=== Data in this exercise ===
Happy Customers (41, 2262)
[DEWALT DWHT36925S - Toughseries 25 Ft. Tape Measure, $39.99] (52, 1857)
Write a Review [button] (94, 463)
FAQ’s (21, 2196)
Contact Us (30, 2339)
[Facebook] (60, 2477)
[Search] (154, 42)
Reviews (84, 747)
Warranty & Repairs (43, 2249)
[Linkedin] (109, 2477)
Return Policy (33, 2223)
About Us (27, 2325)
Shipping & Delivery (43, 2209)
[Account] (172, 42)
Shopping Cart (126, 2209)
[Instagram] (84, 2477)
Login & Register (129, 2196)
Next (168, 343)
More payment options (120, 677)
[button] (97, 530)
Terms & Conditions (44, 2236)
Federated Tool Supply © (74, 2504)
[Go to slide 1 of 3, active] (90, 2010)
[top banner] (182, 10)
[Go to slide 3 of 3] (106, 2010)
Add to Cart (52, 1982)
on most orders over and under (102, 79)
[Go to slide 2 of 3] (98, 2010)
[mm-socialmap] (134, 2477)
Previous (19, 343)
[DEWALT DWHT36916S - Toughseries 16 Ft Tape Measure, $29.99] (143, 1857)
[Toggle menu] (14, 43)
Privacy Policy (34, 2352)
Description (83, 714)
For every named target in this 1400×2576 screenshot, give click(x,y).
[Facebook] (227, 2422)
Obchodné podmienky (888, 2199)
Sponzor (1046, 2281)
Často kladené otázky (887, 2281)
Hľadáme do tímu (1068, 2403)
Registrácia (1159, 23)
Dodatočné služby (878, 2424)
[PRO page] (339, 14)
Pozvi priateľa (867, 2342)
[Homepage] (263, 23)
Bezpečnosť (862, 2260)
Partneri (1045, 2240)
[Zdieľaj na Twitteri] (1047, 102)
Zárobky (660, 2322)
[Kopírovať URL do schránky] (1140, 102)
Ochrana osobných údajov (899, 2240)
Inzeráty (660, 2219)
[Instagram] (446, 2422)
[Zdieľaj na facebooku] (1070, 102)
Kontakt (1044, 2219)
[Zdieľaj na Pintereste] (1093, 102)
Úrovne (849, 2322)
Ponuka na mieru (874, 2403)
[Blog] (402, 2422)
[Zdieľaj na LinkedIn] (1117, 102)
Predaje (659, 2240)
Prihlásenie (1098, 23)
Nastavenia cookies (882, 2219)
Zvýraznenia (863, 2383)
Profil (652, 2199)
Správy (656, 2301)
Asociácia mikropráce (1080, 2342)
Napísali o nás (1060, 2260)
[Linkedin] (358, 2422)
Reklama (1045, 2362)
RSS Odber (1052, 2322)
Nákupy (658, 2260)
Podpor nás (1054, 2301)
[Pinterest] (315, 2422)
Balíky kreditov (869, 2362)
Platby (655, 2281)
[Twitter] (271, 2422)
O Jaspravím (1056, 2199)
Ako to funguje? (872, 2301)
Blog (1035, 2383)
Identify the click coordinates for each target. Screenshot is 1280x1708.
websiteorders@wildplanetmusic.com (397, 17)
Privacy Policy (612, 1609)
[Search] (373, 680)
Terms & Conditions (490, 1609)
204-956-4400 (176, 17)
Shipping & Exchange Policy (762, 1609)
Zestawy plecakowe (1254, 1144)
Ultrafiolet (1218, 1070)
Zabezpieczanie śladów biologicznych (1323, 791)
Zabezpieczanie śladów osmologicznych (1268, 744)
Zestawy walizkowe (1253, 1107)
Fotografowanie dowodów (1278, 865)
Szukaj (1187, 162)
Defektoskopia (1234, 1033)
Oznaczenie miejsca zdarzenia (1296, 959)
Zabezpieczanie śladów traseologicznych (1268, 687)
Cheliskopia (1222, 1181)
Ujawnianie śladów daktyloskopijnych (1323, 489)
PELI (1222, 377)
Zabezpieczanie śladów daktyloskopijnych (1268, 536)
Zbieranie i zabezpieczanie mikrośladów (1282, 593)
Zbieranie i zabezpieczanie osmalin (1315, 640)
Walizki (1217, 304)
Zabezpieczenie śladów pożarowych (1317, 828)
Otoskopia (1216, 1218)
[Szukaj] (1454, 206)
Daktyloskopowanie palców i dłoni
===
- [Exercise details] Exactly reproduce the line containing "Zvýraznenia (863, 2383)" and all lines after it in the material, stopping only at the end.

- [Answer below]
Zvýraznenia (863, 2383)
Profil (652, 2199)
Správy (656, 2301)
Asociácia mikropráce (1080, 2342)
Napísali o nás (1060, 2260)
[Linkedin] (358, 2422)
Reklama (1045, 2362)
RSS Odber (1052, 2322)
Nákupy (658, 2260)
Podpor nás (1054, 2301)
[Pinterest] (315, 2422)
Balíky kreditov (869, 2362)
Platby (655, 2281)
[Twitter] (271, 2422)
O Jaspravím (1056, 2199)
Ako to funguje? (872, 2301)
Blog (1035, 2383)
Identify the click coordinates for each target. Screenshot is 1280x1708.
websiteorders@wildplanetmusic.com (397, 17)
Privacy Policy (612, 1609)
[Search] (373, 680)
Terms & Conditions (490, 1609)
204-956-4400 (176, 17)
Shipping & Exchange Policy (762, 1609)
Zestawy plecakowe (1254, 1144)
Ultrafiolet (1218, 1070)
Zabezpieczanie śladów biologicznych (1323, 791)
Zabezpieczanie śladów osmologicznych (1268, 744)
Zestawy walizkowe (1253, 1107)
Fotografowanie dowodów (1278, 865)
Szukaj (1187, 162)
Defektoskopia (1234, 1033)
Oznaczenie miejsca zdarzenia (1296, 959)
Zabezpieczanie śladów traseologicznych (1268, 687)
Cheliskopia (1222, 1181)
Ujawnianie śladów daktyloskopijnych (1323, 489)
PELI (1222, 377)
Zabezpieczanie śladów daktyloskopijnych (1268, 536)
Zbieranie i zabezpieczanie mikrośladów (1282, 593)
Zbieranie i zabezpieczanie osmalin (1315, 640)
Walizki (1217, 304)
Zabezpieczenie śladów pożarowych (1317, 828)
Otoskopia (1216, 1218)
[Szukaj] (1454, 206)
Daktyloskopowanie palców i dłoni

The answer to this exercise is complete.